Isaac Gutman on Building your Brand Beyond the Logo


Isaac Gutman is well-known around the greater New York City area, from Brooklyn to the Bronx. Not only is he an active part of the real estate scene in the New York tristate area  in the area, he has strong commitments and social ties to many of the charities and organizations that support underprivileged individuals in the area. Isaac Gutman has a strong belief in and commitment to social responsibility. As a result, he has used his upstanding position and connections within the real estate industry and investment industries, including his position as the founder and manager of Ryer Investment Group and Ryer Real Estate, to help create change for underprivileged individuals, those in poverty, and individuals who are trying to get their start in the New York real estate industry.

If you were blissfully unaware of the impact branding has on marketing, then you’ll want to start expanding your knowledge about branding immediately. Nowadays, our consumers are exposed to constant social media and internet exposure. So, whether you are building a new brand, launching a new product, or relaunching a successful brand that’s already active, you’ll need to know how to build your brand beyond the basics.

#1 Understand Your Customer and your Marketplace

The first step to building your brand is to understand your customer and your marketplace. This step involves comprehending your target demographics and knowing where and to whom you will be positioning the brand. Keep in mind that marketing always begins and ends with data and analytics. There is essentially no way to build a brand without data. So, to begin the process of understanding, you’ll have to obtain the data about your customer and marketplace since that lays the foundation for success.

Still, knowing information about your customer and marketplace data can only get you so far when it comes to branding. You’ll also need to understand how to analyze the patterns, insights, and trends that are involved in the data. Once you comprehend that information, you’ll need to use it to build success with both your customers and within your marketplace.
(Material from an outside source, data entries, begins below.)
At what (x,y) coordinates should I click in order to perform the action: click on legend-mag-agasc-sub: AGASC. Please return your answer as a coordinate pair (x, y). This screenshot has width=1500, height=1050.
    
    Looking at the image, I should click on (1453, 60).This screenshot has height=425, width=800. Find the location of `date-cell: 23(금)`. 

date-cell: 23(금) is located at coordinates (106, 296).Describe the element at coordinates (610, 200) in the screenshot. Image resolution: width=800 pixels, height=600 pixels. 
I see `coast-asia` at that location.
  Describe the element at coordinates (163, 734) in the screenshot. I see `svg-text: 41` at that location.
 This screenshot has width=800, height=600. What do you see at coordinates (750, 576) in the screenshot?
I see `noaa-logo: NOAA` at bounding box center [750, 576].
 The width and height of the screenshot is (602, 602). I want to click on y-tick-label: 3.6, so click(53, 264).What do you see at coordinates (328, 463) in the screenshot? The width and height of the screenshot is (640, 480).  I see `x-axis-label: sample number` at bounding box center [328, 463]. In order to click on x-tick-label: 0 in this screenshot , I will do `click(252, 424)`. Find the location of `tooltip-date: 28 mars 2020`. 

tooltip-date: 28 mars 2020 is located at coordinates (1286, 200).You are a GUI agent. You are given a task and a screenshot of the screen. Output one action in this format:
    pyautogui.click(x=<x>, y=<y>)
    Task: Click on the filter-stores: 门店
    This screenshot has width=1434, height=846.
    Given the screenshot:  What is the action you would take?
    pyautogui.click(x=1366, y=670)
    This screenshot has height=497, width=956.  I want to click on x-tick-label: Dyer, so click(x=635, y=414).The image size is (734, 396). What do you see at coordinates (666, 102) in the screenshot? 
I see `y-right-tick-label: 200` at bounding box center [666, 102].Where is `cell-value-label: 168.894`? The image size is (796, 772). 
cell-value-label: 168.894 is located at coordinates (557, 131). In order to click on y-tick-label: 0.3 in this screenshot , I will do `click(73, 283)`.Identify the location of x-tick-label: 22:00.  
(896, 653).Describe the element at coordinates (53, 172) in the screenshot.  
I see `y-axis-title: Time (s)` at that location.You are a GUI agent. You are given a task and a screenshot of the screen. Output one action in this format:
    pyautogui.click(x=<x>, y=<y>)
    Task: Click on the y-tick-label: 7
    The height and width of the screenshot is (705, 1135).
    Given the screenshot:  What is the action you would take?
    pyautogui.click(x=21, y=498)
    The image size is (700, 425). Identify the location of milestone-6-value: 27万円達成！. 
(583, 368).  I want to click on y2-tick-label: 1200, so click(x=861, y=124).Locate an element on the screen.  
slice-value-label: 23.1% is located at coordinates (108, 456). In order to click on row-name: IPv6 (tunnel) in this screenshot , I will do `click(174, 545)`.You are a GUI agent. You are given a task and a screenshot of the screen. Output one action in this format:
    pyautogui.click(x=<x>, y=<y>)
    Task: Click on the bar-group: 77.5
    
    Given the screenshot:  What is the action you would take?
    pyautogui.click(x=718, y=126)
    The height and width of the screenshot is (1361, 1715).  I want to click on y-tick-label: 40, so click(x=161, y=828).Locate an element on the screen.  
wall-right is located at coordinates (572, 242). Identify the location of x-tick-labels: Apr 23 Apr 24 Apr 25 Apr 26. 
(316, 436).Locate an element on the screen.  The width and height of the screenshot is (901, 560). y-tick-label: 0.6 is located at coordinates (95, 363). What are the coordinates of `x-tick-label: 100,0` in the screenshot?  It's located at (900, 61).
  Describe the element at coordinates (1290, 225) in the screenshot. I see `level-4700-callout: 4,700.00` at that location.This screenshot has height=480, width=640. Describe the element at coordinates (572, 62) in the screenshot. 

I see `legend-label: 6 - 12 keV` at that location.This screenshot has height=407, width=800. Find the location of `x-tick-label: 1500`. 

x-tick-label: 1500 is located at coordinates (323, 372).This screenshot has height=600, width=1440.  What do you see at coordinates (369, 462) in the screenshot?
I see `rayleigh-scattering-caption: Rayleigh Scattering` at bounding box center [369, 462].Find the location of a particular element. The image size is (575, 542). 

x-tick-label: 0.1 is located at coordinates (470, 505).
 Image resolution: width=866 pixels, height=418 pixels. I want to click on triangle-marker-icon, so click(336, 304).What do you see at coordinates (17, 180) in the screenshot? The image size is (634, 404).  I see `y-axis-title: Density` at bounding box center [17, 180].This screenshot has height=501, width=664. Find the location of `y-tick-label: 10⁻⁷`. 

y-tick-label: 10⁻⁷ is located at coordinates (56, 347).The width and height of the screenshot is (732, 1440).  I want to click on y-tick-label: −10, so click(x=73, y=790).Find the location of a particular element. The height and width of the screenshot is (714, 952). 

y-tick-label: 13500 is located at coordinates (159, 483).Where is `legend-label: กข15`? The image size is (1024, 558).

To begin this process, you’ll want to get acquainted with your customers. By knowing who your customers are, you’ll be able to comprehend their needs better, wants, and preferences. Knowing all three of those items can help you tailor your messaging and advertising so that you make a profound impact on them.

After that, you’ll need to get to know your marketplace. That way, you can figure out where your brand fits in, and then you can assess ways to make your brand stand apart. When trying to assess where your business stands, ask a few questions like:

  • What do we do?
  • Who do we do it for?
  • Why are we doing it?
  • How are we doing it?
  • Is this all working?

If your business already exists, you can use those questions to evaluate how well your brand and messaging is performing. If you feel it isn’t performing well, you’ll need to figure out where you veered off course. After that, make sure you develop your message clarity and focus on what makes you different from the competition. If you fail to develop complete clarity, you’ll also fail to attract customers, unfortunately.

#2 Establish Your Message

Once you understand your customers and where your company stands in the marketplace, it’s time to establish your message. You can establish your message by offering a clear mission statement and defining your value proposition for your customers. Remember, complete clarity is key again here if you want to achieve success. So, provide a clear strategic direction to build motivation and inspiration. When you work on your mission statement, focus on your business’s goals, and the value that you’d like the brand to offer.

You’ll need to utilize what you know about your customers and how you stand out from your competition, both discussed in our first step, to effectively establish your message. Keep in mind that you’ll need to remember what your customers are seeking to attract them to your product, but you’ll also need to let them know how you are different from your competitors so that they’ll want to choose your product.

#3 Define Your Vision

Next, you’ll need to define your brand’s vision or a future-focused statement that portrays a vivid scene of what the world would look like once you’ve accomplished your brand mission. To better define your vision, you’ll need to use strategic and creative designs as well as your knowledge of the market, business factors, and consumers. Defining your company’s vision is much like creating a blueprint for a structure. By defining your vision, you are also establishing the foundation, guidelines, and laws before you lay down the first brick. To define your vision, you’ll need to assess:

  • What your brand is
  • What your brand does
  • Your competition
  • Your reasons for doing what you do
  • Who you do it for
  • How you are better at it than your competition

If you can develop your brand’s core values, which work like the pillars of your company, then that can help you define your vision more successfully. Utilizing your brand’s core values can guide your organization’s actions and influence the entire workplace culture to achieve success.

#4 Create a Value Proposition

To create a value proposition, you’ll need to ask yourself the following questions:

  • How is my brand better than the others?
  • Where does my brand create value for consumers?
  • What’s my brand’s competitive advantage?
  • How is my company different from the competition?

By developing a value proposition, you’ll understand where your business stands in comparison to the competition, and define what is unique about your brand.

Successful brands are shaped by considering both the minds and hearts of your consumers.  You need to strive to embed an emotional tie into your brand’s platform. Customers typically buy from the companies they best relate to and feel comfortable with, and that’s not always the brand that offers them the most benefits. Instead, consumers tend to prefer an emotional connection to the brand from which they purchase their products.